Over Geo Positioning and Tracking
Last updated
Last updated
The Over app aims at making the users live various AR experiences depending on where they are. For this reason, the app uses the GPS device data to track the user’s geographical position.
The data obtained from the GPS report the geographical coordinates and the relative accuracy level. The value of this last data does not allow precise positioning of the AR contents. Moreover, in addition to the metric accuracy error, there is a percentage uncertainty not guaranteed in the location; this causes a potential reception of anomalous data, which also deviates a few tens of meters from the actual position. An augmented reality experience that relies only on GPS for anchoring content is approximate, uncertain, and not sufficiently stable.
The first development phase focused on the matching between localization and coordinates of the hexagonal OVRLand, and then moved on to work out a method for positioning contents in an augmented reality beyond the GPS limits.
The logical concept is to merge two positioning technologies: SLAM, with high local accuracy, and GPS, which works at a global level, so as to identify similar data and cancel anomalous data.
SLAM is a technology that, thanks to the use of a camera, recognizes key elements of the framed environment and creates a three-dimensional point map. This map allows you to calculate the camera position very precisely compared to other physical objects around it. The conceptual innovation that led us to an optimal result was to understand that, SLAM technology makes it possible to add a variable to the GPS information that was not usable so far: time.
In fact, the system detects GPS data recorded at a specific point in time and compares them with those surveyed at a later moment. This is made possible by checking any modification of local positioning data returned by the SLAM technology.
We assume that the user is using his device in a given geographical position. Following the activation of the GPS and the framing of the surrounding environment by means of the camera, two data blocks are identified: the position in geographical coordinates, and the position of the camera relative to the framed environment.
We assume latitude α, longitude β and a position related to the surrounding environment equal to coordinates in meters x = 0 and y = 0 (point of origin). The GPS reports a hypothetical accuracy datum of 5 meters.
If the user moves two meters to the right, given the accuracy of the SLAM technology, the coordinates of the position become x = 2 and y = 0.
The expectation is that the GPS also registers the same position but, given its inaccuracy, notifies a shift of one meter in the opposite direction with an accuracy of 4 meters.
The purple area represents the expected GPS data, the blue the recorded ones.
Analyzing them independently we have no possibility of understanding which of the two data shows the information of the correct user coordinates, but intersecting the uncertainties of the two data we identify a more accurate uncertainty area (orange area). The localizing datum is then approximated at the center of the intersection zone. The consideration of more than two recorded moments allows to constantly improve the determined position provided by the GPS.
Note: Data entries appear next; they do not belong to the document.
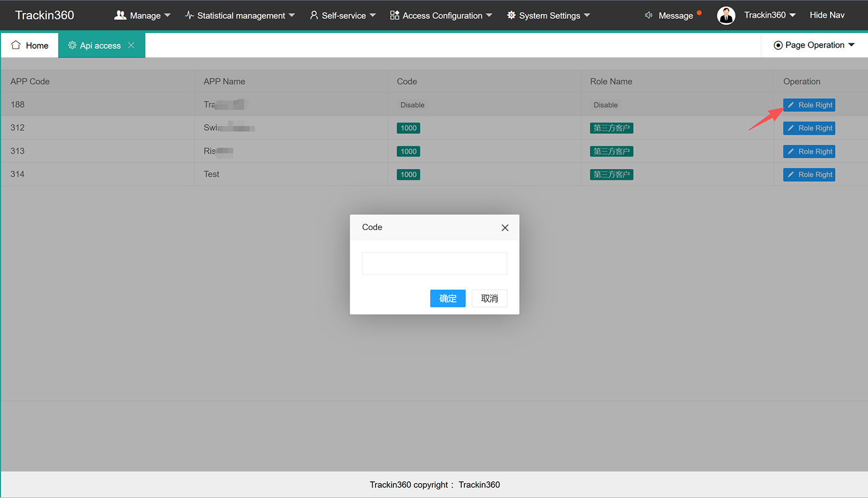
Task: Click the user avatar picture
Action: coord(726,15)
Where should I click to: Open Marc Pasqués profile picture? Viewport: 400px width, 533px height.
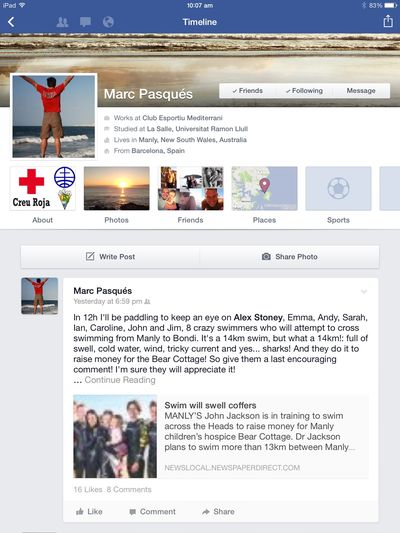54,116
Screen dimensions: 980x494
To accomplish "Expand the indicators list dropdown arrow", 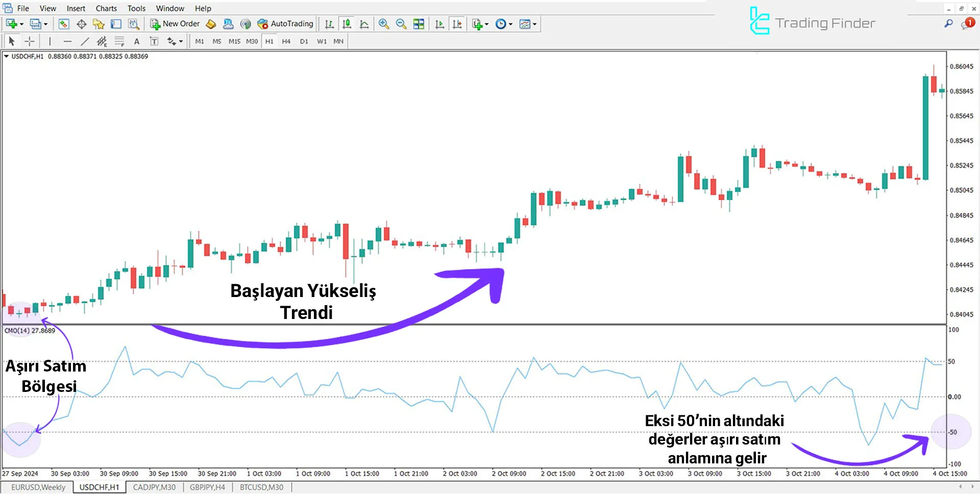I will pos(487,24).
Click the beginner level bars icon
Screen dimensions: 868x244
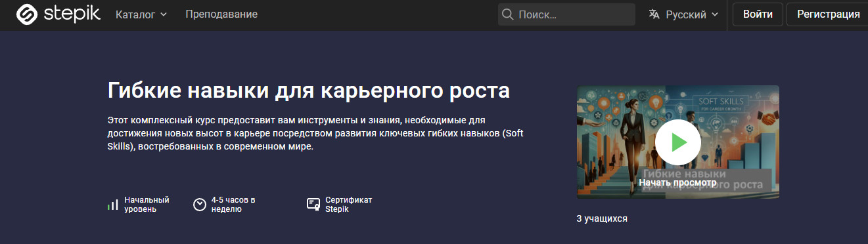113,205
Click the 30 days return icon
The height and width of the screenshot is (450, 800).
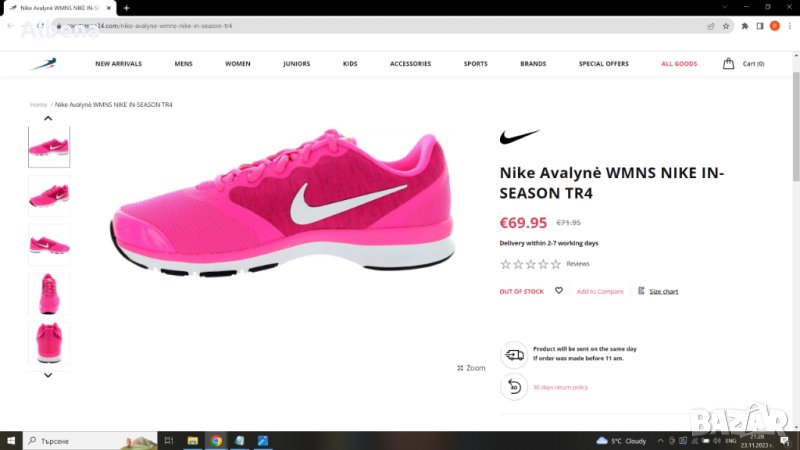click(513, 387)
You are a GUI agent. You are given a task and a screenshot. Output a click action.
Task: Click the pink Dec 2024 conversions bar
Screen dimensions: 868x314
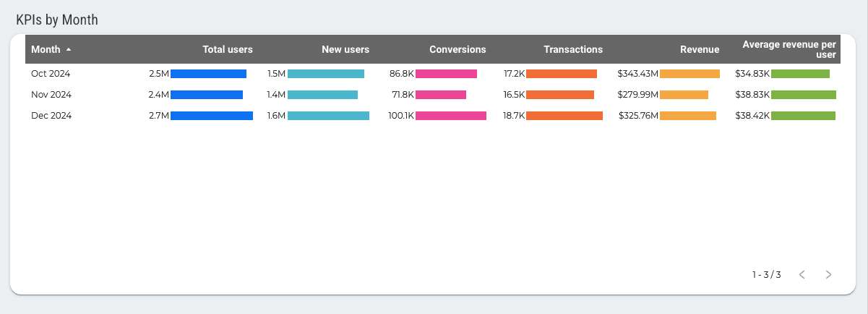click(451, 116)
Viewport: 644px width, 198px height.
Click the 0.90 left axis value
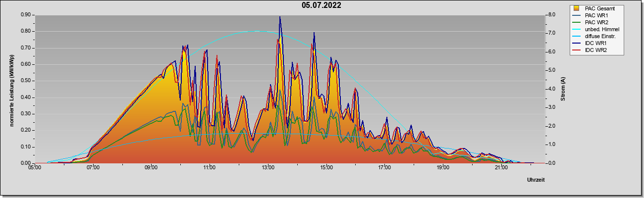pyautogui.click(x=26, y=15)
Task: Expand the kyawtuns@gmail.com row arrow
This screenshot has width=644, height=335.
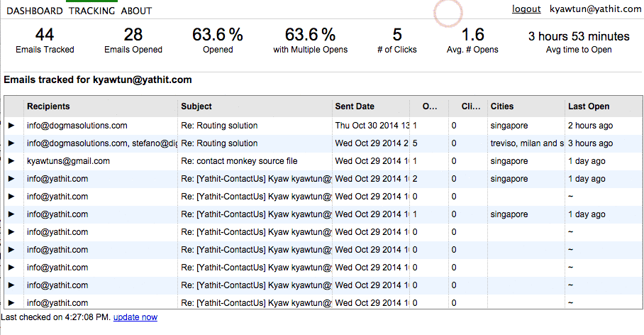Action: pyautogui.click(x=11, y=161)
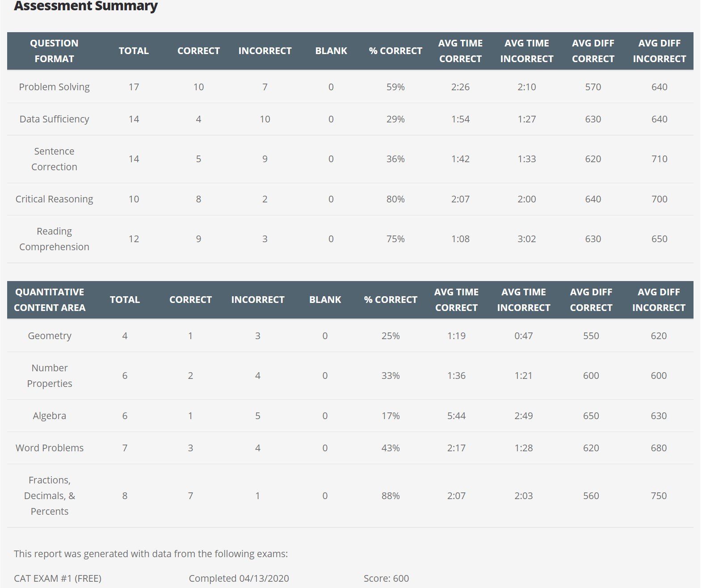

This technology makes it possible to better compensate for the inaccuracy due to GPS geolocation technology without additional tools, technologies, or methodologies that help to correctly position the virtual elements in the world.
Two possible techniques have been identified. The first involves the use of a graphic “Target” recognizable by the system. Given its size, position, and exact inclination in the world, the “Target” can provide the device with its correct geographical coordinates.
We assume that we are in a historical square where, on a façade of a building, a fresco has been painted, or, in front of the door, at a shopping center where a sign is affixed.
Framing one of these images, if previously uploaded to the system, the app is able to recognize these images thanks to the use of computer vision algorithms (SIFT / SURF).
These technologies provide the inclination with which we are framing the “Target” images and, consequently, the direction in which the user is positioned relative to the latter. By also entering the “Target” image size, you can calculate the exact distance between the target and the device (user). In this way, we obtain the relative distance vector (offset). Adding the information previously obtained, that is the geographical position of the image and its inclination, to the relative distance vector you can easily calculate the exact geographical coordinates of the device.
Once these coordinates are obtained, SLAM technology proceeds with anchoring the contents, which can be positioned at the desired point with higher precision compared to the information given exclusively by GPS.
The second methodology for the recognition of the user’s coordinates consists of the prior scanning of the place of interest by recording the points that the SLAM uses to anchor the contents.
To use this technique, a figure is required (OVRLandscanner) that goes to the physical place during the development phase and that, through the Over app, scans the surface where you want to show the experience. The information collected (position and scanned points) provide a precise map of the environment in which the augmented reality contents will appear.
New generation GPS, GNSS, is already present on the market and represents a possible strengthening of the methods adopted for OVR. SLAM technology is in constant development and the implementation of 2D image recognition or 3D models would improve the AR experience. Bluetooth Beacons, on the other hand, will allow accurate for location recognition even in places where GPS does not provide accurate data, such as building interiors.